WORK ITEM:
Apart from the images, output the data below exactly.

DATA FOR THIS EXERCISE:
◇ ◇ ◇ ◇
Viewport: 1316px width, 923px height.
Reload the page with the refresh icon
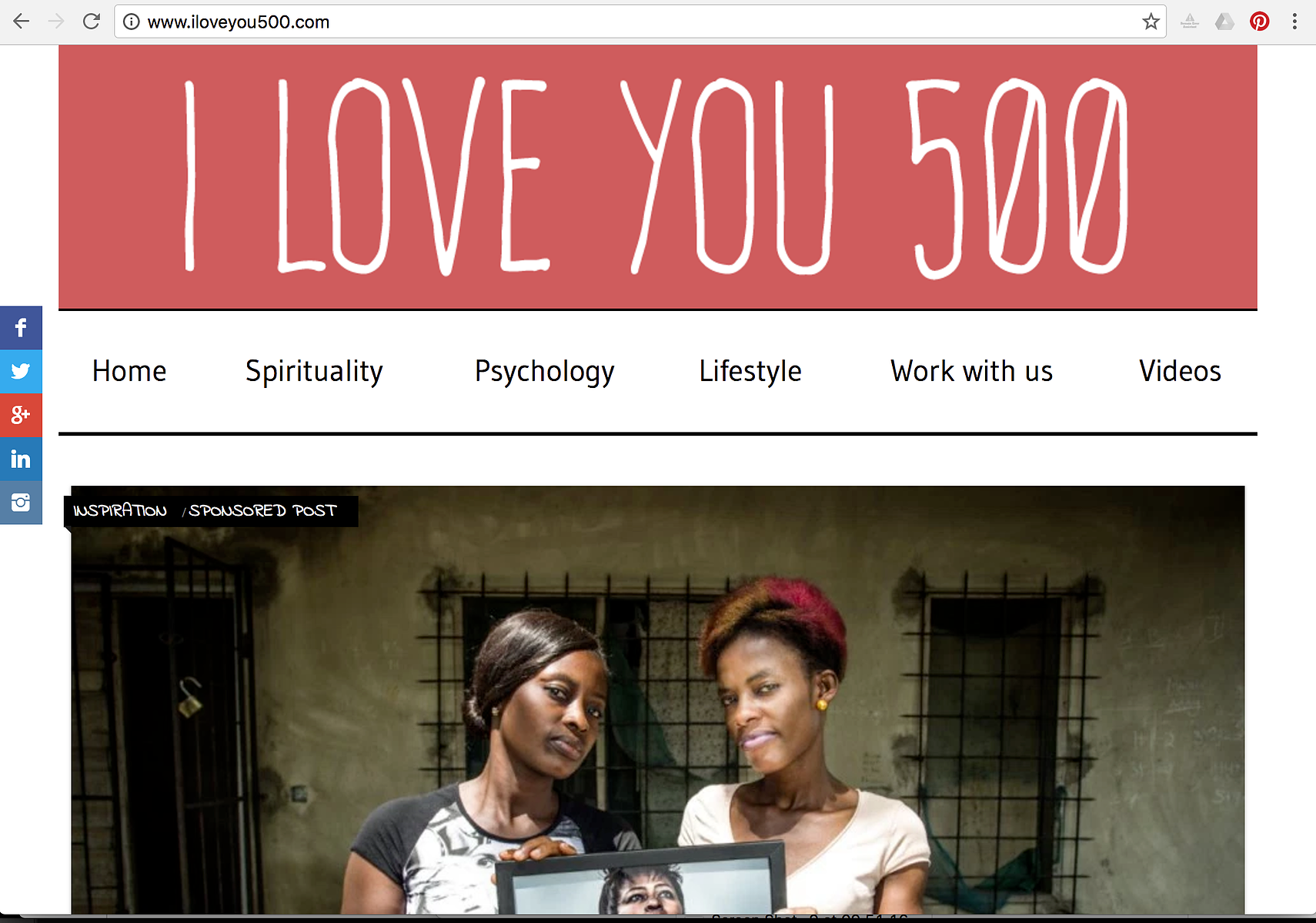click(x=92, y=22)
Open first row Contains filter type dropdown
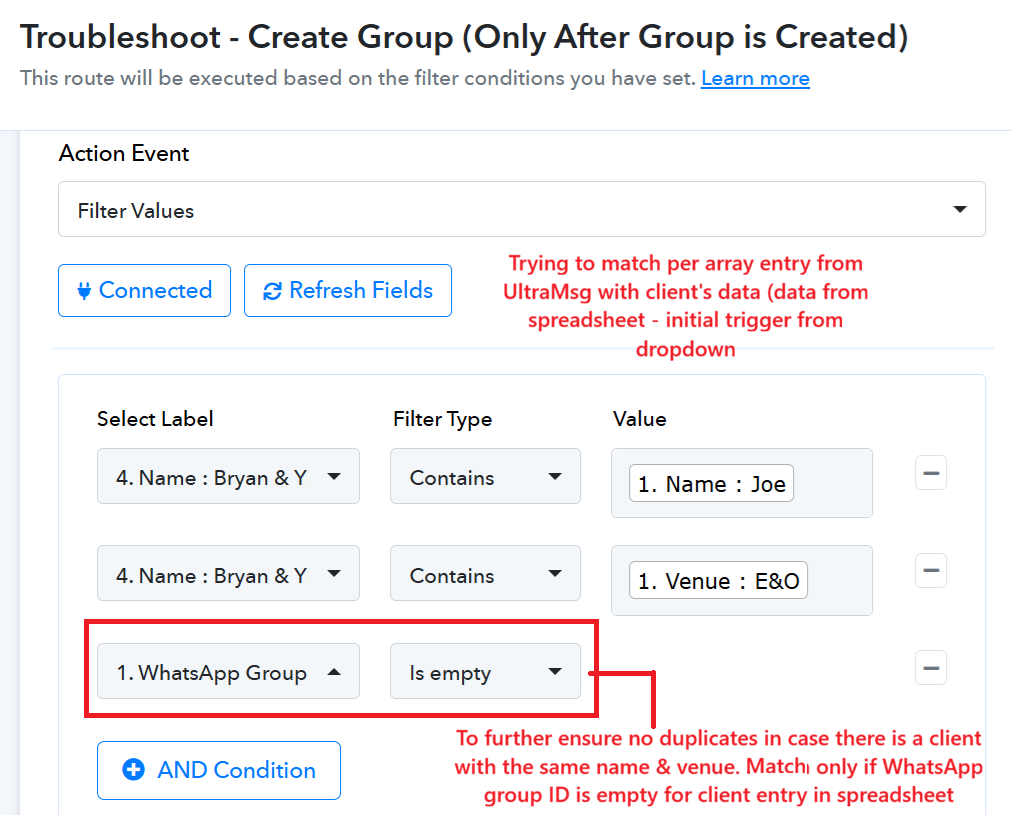Screen dimensions: 1011x815 tap(485, 476)
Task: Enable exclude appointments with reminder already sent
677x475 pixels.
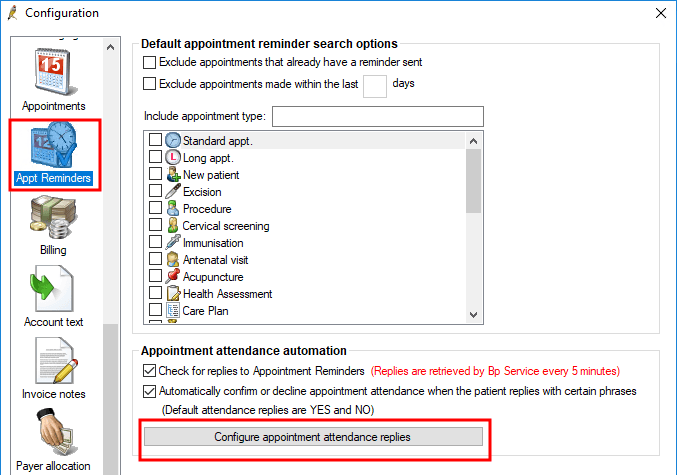Action: tap(149, 62)
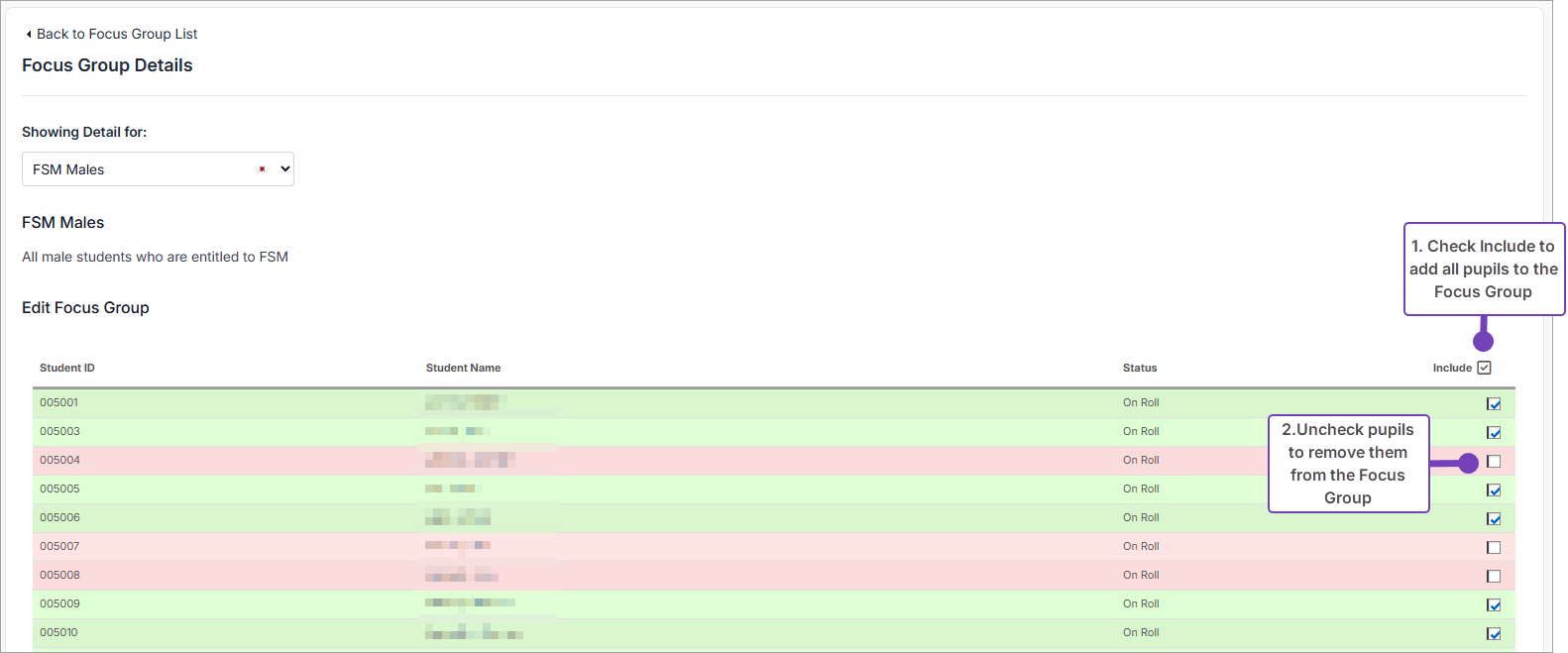Click the Student Name column header
Screen dimensions: 1568x653
click(463, 368)
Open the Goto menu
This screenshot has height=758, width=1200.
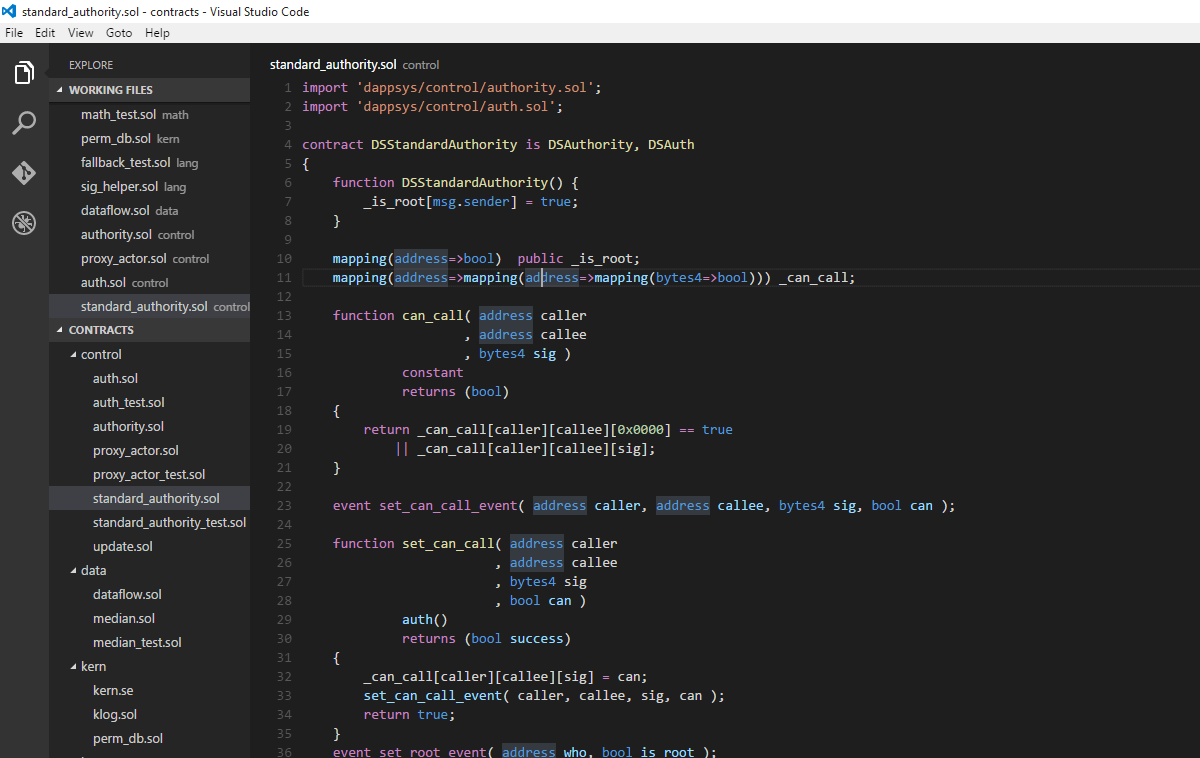point(119,33)
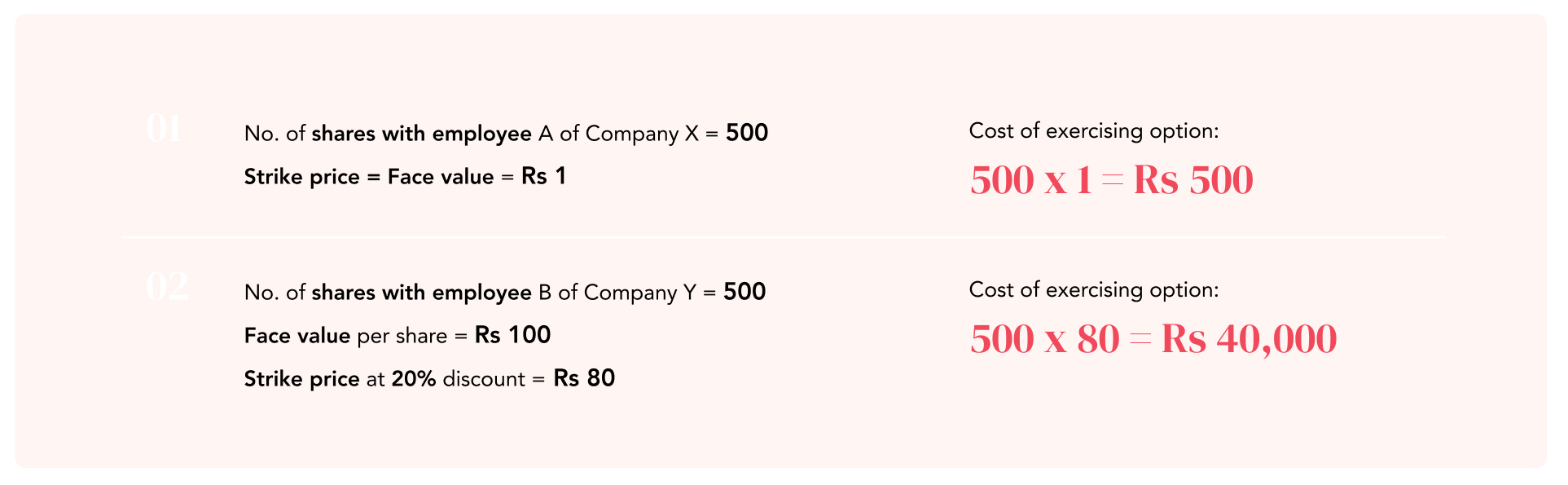Screen dimensions: 1568x485
Task: Select the 'Strike price at 20% discount' line
Action: click(x=429, y=379)
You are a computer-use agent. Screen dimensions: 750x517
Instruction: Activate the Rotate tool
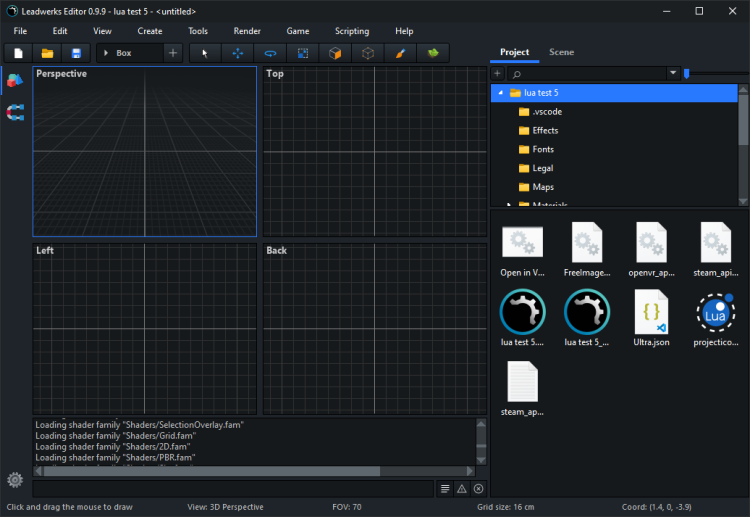pos(270,53)
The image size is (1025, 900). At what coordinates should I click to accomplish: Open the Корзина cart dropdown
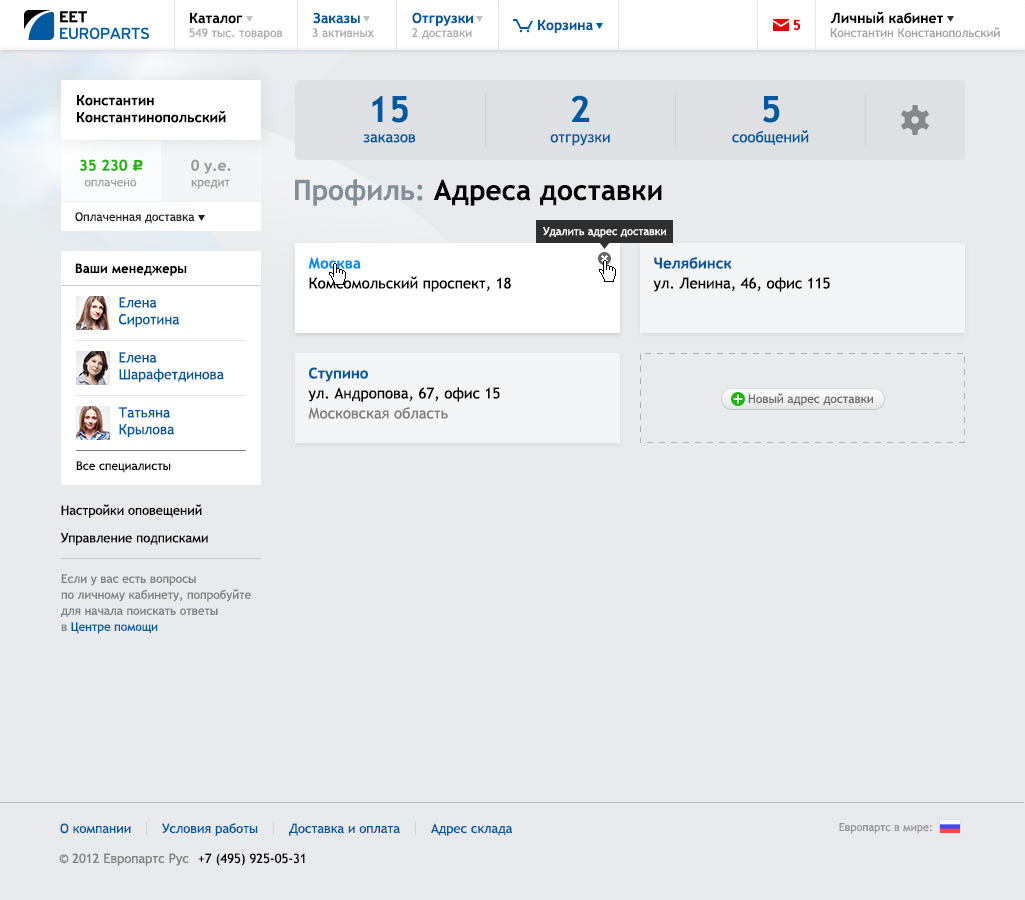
◇ ◇ ◇ ◇
WRITTEN ANSWER:
Viewport: 1316px width, 923px height.
Reload the page with the refresh icon
click(x=92, y=22)
Open first row Contains filter type dropdown
Screen dimensions: 1011x815 tap(485, 476)
Task: Enable exclude appointments with reminder already sent
677x475 pixels.
Action: tap(149, 62)
Click the Student Name column header
Screen dimensions: 1568x653
click(463, 368)
Open the Goto menu
This screenshot has height=758, width=1200.
point(119,33)
Screen dimensions: 1568x485
Task: Select the 'Strike price at 20% discount' line
Action: click(x=429, y=379)
You are a computer-use agent. Screen dimensions: 750x517
Instruction: Activate the Rotate tool
pos(270,53)
The image size is (1025, 900). At what coordinates should I click to accomplish: Open the Корзина cart dropdown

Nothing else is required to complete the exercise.